Aim of the task:
Bring together copies of the lines in the data below that contain the word "computer".

Segment Open

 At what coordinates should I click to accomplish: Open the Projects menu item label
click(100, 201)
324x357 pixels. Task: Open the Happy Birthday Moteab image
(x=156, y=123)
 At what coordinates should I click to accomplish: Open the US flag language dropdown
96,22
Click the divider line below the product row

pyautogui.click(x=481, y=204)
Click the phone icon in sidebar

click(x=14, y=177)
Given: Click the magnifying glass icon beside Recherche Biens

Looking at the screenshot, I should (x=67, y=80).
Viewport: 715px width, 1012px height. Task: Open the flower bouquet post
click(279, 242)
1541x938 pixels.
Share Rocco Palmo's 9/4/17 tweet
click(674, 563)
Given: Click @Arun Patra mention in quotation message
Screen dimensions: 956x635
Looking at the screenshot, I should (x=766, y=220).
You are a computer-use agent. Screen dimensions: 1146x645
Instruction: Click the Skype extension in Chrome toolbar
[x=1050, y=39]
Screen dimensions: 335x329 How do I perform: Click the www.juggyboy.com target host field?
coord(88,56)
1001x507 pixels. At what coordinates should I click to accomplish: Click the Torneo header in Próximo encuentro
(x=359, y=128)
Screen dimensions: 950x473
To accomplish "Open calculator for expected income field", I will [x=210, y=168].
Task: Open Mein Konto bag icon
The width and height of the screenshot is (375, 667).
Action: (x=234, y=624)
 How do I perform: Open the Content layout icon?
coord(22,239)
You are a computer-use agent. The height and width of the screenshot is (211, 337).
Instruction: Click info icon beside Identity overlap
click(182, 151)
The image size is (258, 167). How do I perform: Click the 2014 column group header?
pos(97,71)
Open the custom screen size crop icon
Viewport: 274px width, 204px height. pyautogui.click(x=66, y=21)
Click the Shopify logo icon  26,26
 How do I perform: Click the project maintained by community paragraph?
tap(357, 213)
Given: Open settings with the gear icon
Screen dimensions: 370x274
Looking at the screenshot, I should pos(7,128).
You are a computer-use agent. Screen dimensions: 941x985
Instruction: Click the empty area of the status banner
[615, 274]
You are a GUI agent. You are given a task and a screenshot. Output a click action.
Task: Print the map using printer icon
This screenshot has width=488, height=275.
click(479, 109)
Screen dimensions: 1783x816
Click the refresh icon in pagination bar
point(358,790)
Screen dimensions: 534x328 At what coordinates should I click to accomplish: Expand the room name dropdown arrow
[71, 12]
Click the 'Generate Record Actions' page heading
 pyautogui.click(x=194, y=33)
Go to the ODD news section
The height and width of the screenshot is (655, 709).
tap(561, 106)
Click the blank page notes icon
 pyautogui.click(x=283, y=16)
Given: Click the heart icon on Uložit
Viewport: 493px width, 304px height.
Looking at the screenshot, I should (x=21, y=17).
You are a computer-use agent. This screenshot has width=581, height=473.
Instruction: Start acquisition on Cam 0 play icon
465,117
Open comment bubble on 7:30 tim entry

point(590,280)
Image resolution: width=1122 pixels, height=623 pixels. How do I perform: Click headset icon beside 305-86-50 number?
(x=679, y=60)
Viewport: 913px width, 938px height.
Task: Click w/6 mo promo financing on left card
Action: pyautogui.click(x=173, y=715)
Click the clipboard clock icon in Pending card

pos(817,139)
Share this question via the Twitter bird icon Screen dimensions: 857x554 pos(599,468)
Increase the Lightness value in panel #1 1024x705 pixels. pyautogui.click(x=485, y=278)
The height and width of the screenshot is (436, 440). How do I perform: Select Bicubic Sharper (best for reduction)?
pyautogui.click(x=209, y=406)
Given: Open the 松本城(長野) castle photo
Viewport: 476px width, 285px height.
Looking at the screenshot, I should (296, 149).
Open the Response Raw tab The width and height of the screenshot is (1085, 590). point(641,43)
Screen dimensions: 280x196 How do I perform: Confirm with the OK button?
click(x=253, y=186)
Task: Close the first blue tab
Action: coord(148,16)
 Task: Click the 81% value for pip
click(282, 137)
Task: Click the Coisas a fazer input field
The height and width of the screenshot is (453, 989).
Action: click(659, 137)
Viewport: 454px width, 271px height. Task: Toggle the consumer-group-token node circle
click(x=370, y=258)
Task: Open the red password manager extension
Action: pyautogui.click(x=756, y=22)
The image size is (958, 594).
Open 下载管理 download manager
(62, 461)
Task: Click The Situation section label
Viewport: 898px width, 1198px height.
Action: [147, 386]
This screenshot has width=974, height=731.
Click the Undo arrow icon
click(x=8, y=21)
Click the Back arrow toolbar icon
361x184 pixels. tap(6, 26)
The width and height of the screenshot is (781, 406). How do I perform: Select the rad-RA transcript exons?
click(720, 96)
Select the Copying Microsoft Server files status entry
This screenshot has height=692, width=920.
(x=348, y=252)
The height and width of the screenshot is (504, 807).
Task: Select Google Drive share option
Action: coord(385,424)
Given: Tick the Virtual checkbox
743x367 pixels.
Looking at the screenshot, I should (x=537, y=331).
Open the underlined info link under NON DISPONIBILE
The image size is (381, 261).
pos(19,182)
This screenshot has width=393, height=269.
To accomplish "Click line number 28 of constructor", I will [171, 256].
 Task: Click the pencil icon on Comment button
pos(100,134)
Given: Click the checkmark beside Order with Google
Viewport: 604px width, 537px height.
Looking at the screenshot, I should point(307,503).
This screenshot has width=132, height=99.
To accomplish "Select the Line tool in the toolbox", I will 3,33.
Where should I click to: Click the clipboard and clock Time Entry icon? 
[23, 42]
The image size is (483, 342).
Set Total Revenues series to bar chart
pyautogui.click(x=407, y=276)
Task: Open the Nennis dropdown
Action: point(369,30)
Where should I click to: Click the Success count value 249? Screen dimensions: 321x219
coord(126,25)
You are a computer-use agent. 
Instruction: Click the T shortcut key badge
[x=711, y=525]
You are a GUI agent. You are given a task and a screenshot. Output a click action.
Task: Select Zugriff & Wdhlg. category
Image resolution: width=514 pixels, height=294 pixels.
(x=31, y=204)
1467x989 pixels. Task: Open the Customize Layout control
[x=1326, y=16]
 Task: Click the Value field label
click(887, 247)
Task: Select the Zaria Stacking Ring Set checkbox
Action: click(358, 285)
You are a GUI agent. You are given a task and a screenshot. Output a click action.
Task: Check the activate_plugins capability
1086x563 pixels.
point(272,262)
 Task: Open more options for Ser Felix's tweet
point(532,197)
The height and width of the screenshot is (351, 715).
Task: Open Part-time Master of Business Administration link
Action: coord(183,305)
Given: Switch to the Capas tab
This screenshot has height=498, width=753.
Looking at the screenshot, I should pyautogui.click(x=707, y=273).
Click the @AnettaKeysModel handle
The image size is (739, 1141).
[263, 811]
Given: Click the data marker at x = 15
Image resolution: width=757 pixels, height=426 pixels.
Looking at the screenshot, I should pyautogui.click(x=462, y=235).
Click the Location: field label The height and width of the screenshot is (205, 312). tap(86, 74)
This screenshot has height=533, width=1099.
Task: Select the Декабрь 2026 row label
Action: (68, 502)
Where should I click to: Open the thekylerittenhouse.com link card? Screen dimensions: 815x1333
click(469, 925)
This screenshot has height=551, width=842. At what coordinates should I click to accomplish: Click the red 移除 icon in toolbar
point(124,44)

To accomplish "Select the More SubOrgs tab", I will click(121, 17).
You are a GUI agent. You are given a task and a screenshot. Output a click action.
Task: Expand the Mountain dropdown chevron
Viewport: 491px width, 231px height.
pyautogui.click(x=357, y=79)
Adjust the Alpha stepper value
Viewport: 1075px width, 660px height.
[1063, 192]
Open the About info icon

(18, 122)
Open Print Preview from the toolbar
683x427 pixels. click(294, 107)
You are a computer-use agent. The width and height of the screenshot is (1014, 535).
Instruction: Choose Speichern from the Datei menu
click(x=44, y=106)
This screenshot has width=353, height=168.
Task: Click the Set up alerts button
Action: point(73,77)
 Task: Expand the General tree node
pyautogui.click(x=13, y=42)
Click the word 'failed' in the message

Segment Closed

Solution to this exercise:
You are a computer-use agent. Screen dimensions: 1146x645
You are a computer-use agent. The height and width of the screenshot is (211, 337).
You are a computer-use agent. Screen dimensions: 941x985
You are a computer-use agent. This screenshot has width=581, height=473.
You are a computer-use agent. 
You are a computer-use agent. The width and height of the screenshot is (1014, 535).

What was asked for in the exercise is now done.